В двух верстах от крепости у брошенного лебединого гнезда беглецы нашли укромную ямку, неизвестно для чего выкопанную. Набросав в нее сухого камыша, зарылись в него и, утомленные ночным скитанием, сразу уснули.

В полдень Петра Овчину разбудили горячие лучи крымского солнца. Он уже выспался и хотел есть. Вспомнив про еду, решил наловить рыбы. Кормового запасу оставалось совсем мало - всего-навсего мешочек толченого проса весом в три гривенки да немного сухого мяса. Петр тихо поднялся, чтобы не разбудить товарищей, вылез из ямы и медленно пошел по берегу, разыскивая удобное место, все больше удаляясь к западу. Из-под его ног то и дело вспархивали птицы, на гладкой поверхности широкого рва всплескивались серебристые тяжелые рыбы, со стороны степи доносились стрекотание кузнечиков и душный запах цветущих трав.

За маленьким травянистым мыском, недалеко от места ночлега, он увидел лодку-долбленку, наполовину вытащенную на берег. В лодке были весла и рыбацкий припас. Не помня себя от радости, Петр бросился назад, разбудил Анфису и Федора.

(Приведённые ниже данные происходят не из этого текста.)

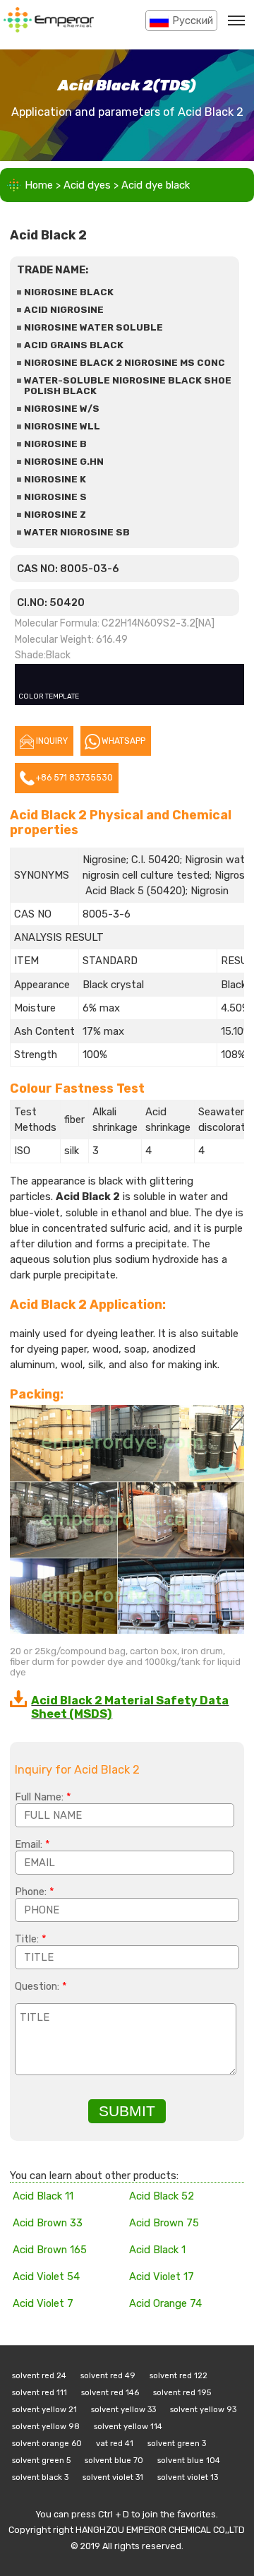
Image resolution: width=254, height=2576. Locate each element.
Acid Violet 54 (46, 2276)
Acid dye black (155, 185)
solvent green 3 (176, 2443)
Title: (31, 1939)
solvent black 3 (40, 2477)
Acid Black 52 (161, 2196)
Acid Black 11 (43, 2196)
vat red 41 (114, 2443)
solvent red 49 (107, 2375)
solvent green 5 (41, 2460)
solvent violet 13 (187, 2477)
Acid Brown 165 (50, 2249)
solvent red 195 (182, 2392)
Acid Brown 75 (164, 2222)
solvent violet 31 (113, 2477)
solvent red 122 (178, 2375)
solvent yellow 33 (123, 2409)
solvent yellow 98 (46, 2426)
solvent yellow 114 (128, 2426)
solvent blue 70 (114, 2460)
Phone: (34, 1891)
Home (39, 185)
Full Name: (43, 1797)
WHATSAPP (123, 741)
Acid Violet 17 (161, 2276)
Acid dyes (87, 185)
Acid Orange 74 (165, 2303)
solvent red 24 (39, 2375)
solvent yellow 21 (44, 2409)
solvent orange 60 (47, 2443)
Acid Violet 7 (43, 2303)
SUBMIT (127, 2111)
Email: (32, 1844)
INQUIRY (52, 741)
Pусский (192, 20)
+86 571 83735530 (74, 778)
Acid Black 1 (157, 2249)
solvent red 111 (39, 2392)
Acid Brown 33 (48, 2222)
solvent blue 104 (188, 2460)
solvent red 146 (110, 2392)
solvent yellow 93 (203, 2409)
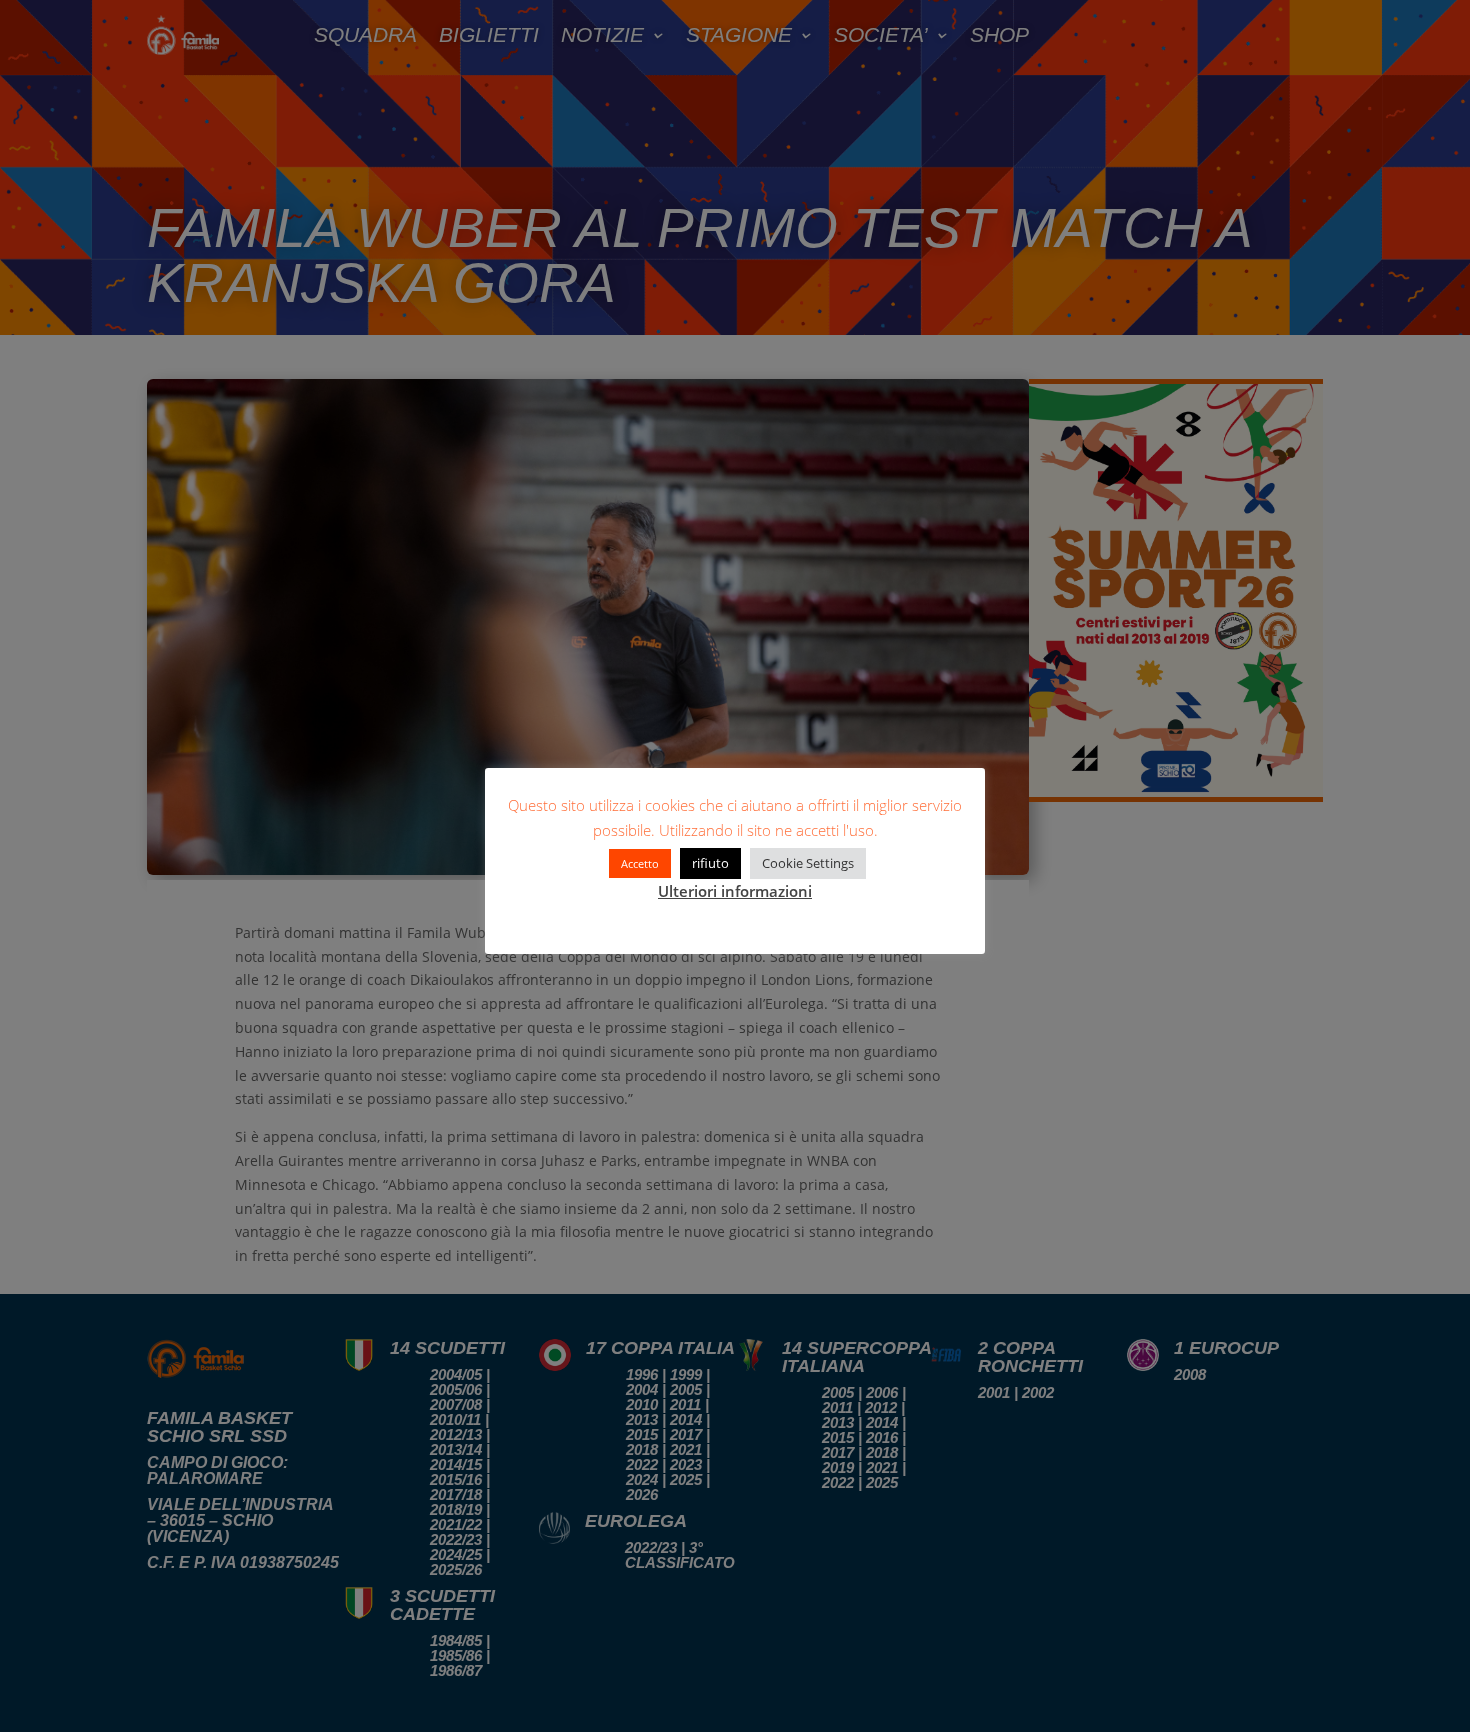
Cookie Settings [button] (808, 863)
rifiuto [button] (710, 863)
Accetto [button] (640, 863)
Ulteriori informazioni (735, 891)
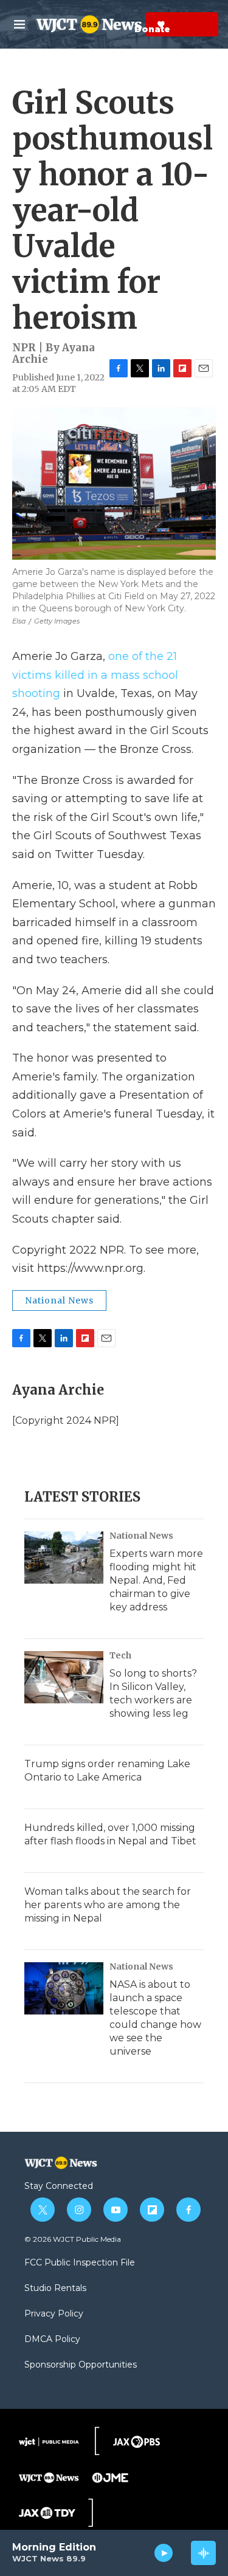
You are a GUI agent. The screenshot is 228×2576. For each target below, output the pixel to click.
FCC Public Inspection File (79, 2263)
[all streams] (203, 2553)
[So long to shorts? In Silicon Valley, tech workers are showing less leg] (63, 1677)
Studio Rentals (55, 2288)
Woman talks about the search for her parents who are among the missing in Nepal (107, 1905)
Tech (120, 1655)
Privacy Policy (53, 2314)
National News (59, 1300)
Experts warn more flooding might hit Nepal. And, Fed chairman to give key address (156, 1580)
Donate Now (131, 24)
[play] (163, 2553)
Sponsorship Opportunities (80, 2365)
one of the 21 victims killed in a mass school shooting (95, 675)
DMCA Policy (52, 2339)
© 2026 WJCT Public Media (72, 2239)
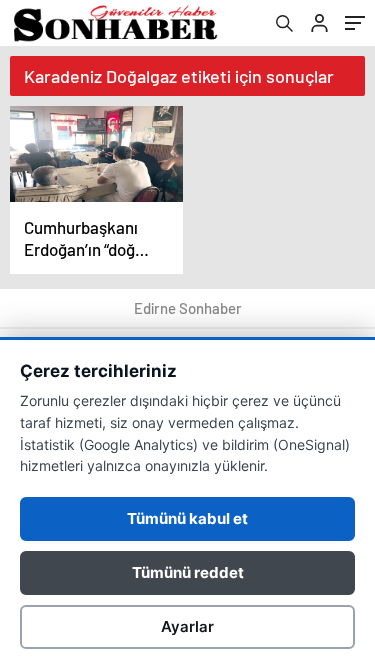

- Лодку нашел, хлопцы! Теперь турка запросто обставим, и пиявки нам не страшны…

Пользуясь радостным возбуждением, охватившим друзей, он попытался было обнять Анфису, но получил увесистый удар кулаком.

С наступлением темноты беглецы отошли подальше от турецкой крепости, сели в лодку и пустились в плавание по спокойной воде залива. Их преследовал волчий вой, страшный и тоскливый.